A lot of this is a function of large organizations. These naturally tend to create a plethora of specialist jobs, each within particular silos. Each silo then might not just have its own culture but also its own way of benchmarking success.

Culture is not monolithic

Start-ups by contrast get past that part of the problem because everybody typically has to do a bit of everything, they all muck in together (at least at the start).

Similarly, a lot has been done to make tools present themselves to each different engineering discipline as appropriate. Today’s hardware/software debug tools generally offer a user interface to different users that matches what they would expect to see from ‘traditional’ EDA software. Or, in functional verification, the subtleties that once required a Mathematics PhD to understand, have been hidden away within ‘push button’ environments for challenges like clock domain crossing.

And, as hardware and software converge – or very closely interweave – in the design process moving up to higher levels of abstraction also, Rhines notes, removes many of the differences.

Indeed, Rhines sees seven reasons for hope:

  1. Change the customer/supplier relationship (foundries being a good example)
  2. Create a start up
  3. Assimilate the task of one group into another (the realization of analog functions in digital)
  4. Move to a higher level of abstraction
  5. Form an abstraction layer (e.g. AUTOSAR’s use of these)
  6. Multi-physics simulation/modeling
  7. Multi-disciplinary data management

Similarly, there is the sense that design is on the verge of as radical a shift at the silicon level as was introduced by RTL. That shift forced something of a split in the engineering community, with newer entrants and younger workers finding it progessively easier to adapt to a new world, and older ones moving toward the maintenance of existing designs. Will history repeat?

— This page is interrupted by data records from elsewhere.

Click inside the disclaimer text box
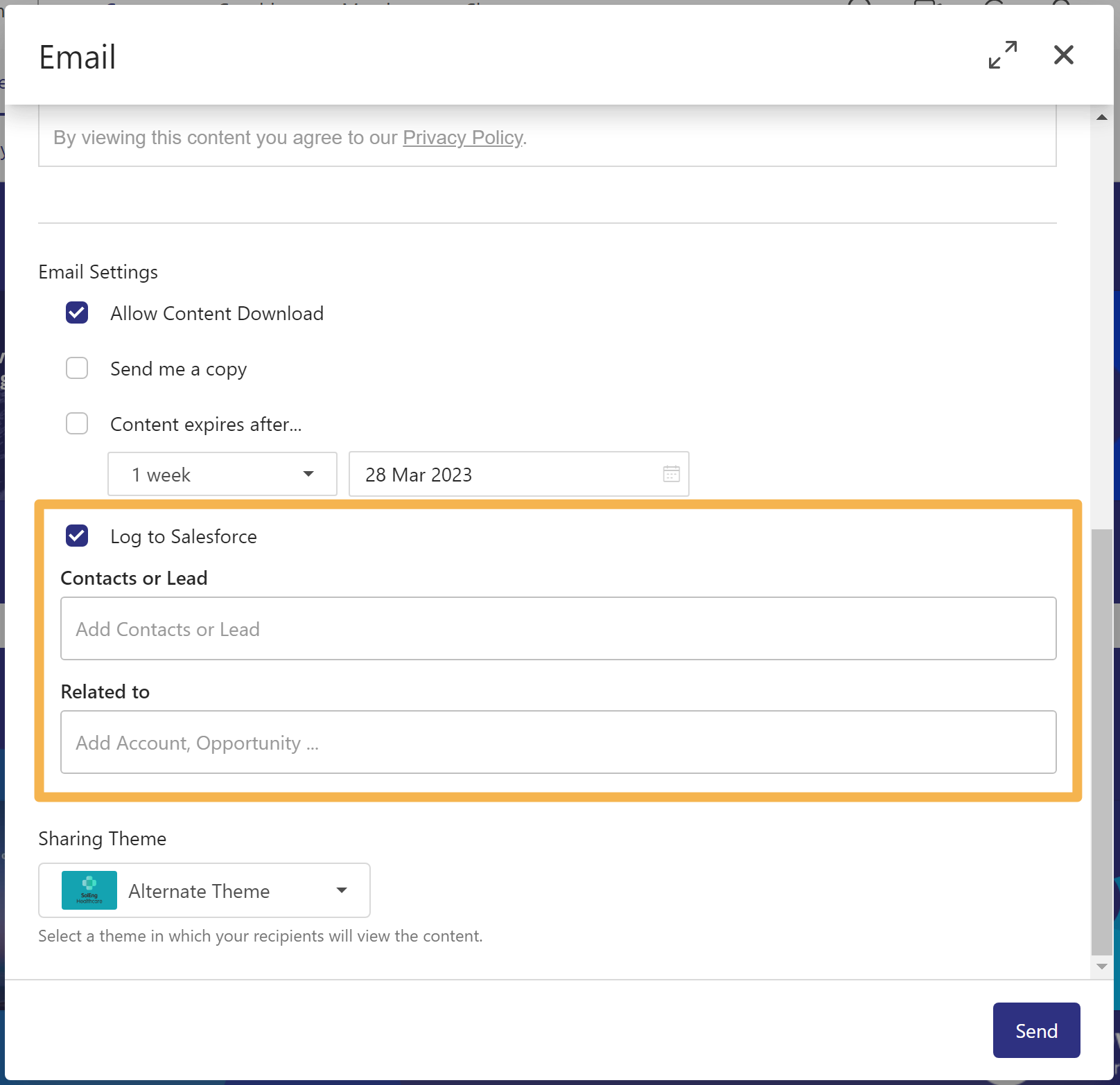 [762, 138]
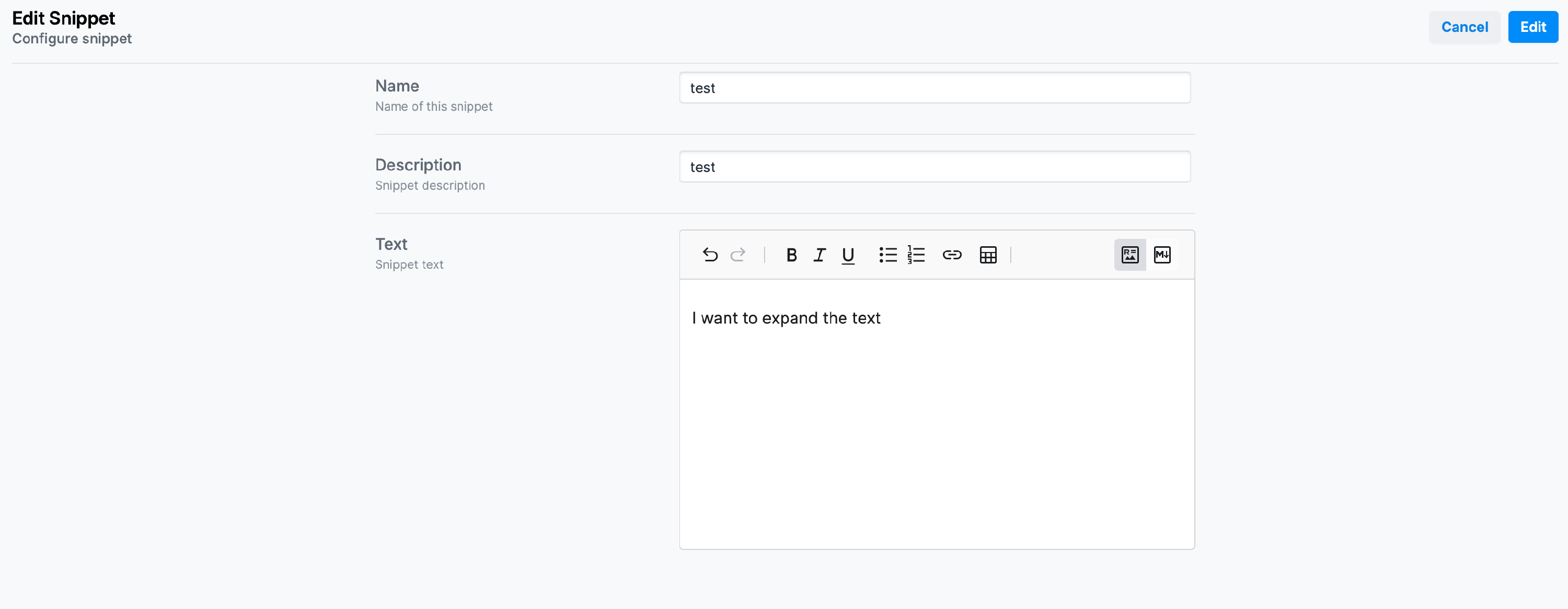Switch editor to rich text mode
1568x609 pixels.
click(x=1129, y=255)
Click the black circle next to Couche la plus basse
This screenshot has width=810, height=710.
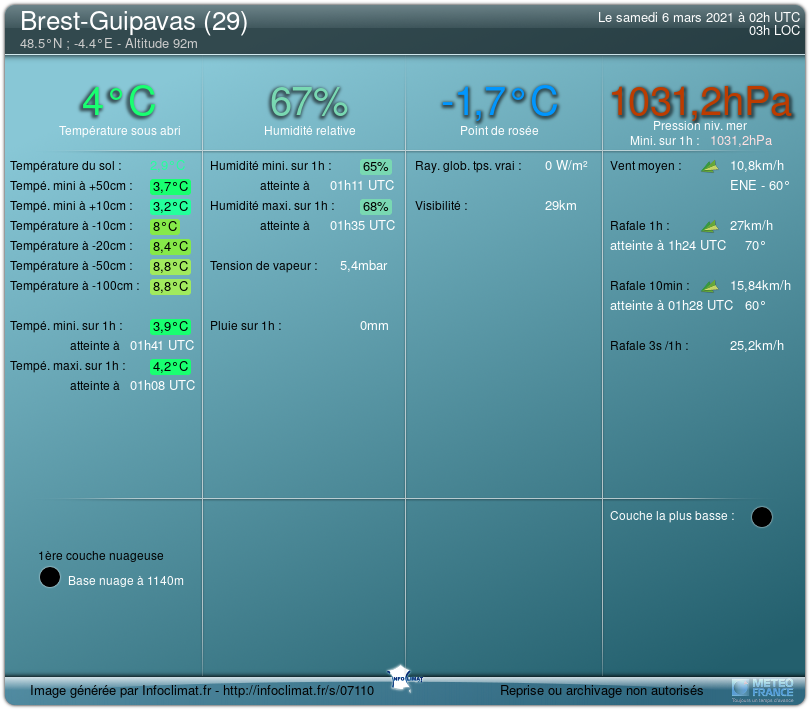[761, 517]

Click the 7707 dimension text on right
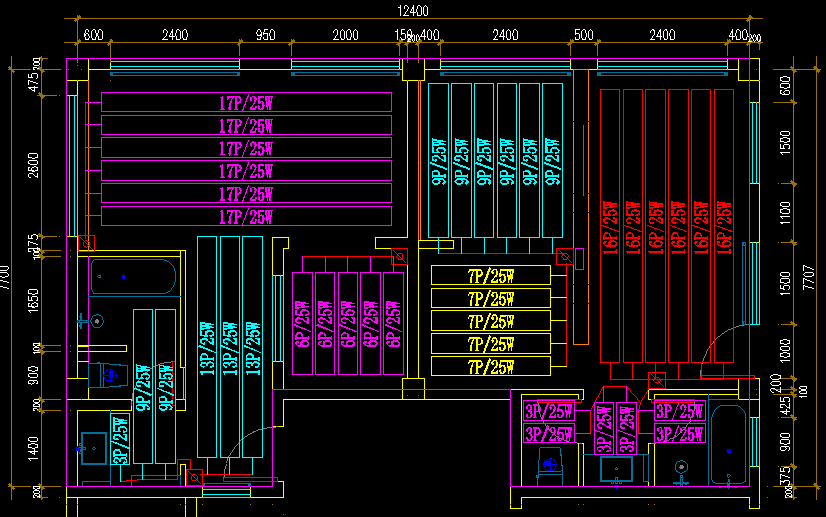808,272

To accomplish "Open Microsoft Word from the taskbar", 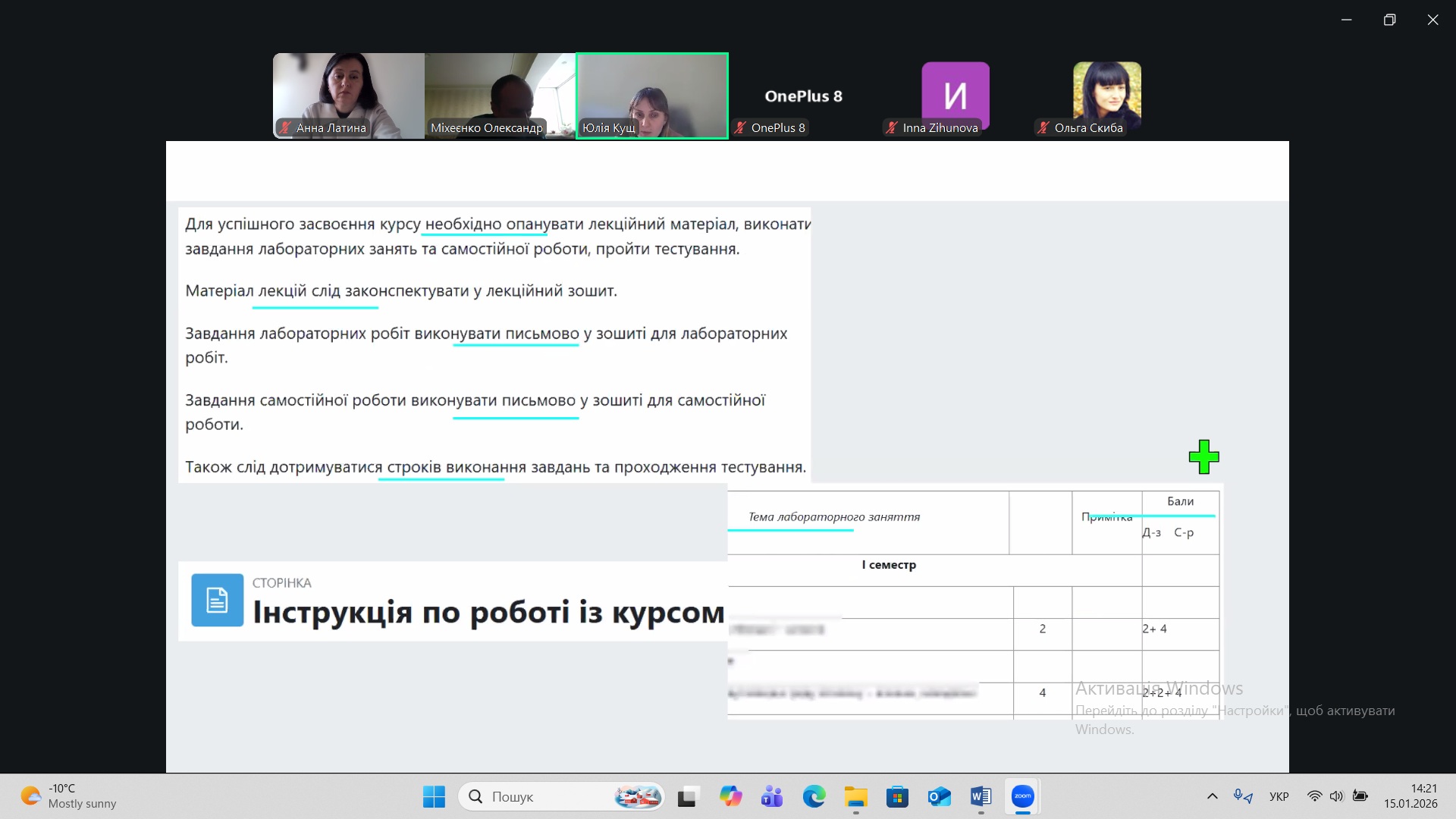I will point(981,796).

It probably will but as it does, the real solution will lie in how well each flow component – here stretching out beyond electronics into mechanical and other branches – fits each discipline’s familiar way of working while still allowing the right kind of data to pass on to another with appropriate visibility. And that it then delivers the right overall results.

As another yardstick to apply to the tools you check out at this week’s DAC – or elsewhere – it’s an important one to remember. Culture is a crucial component in productivity.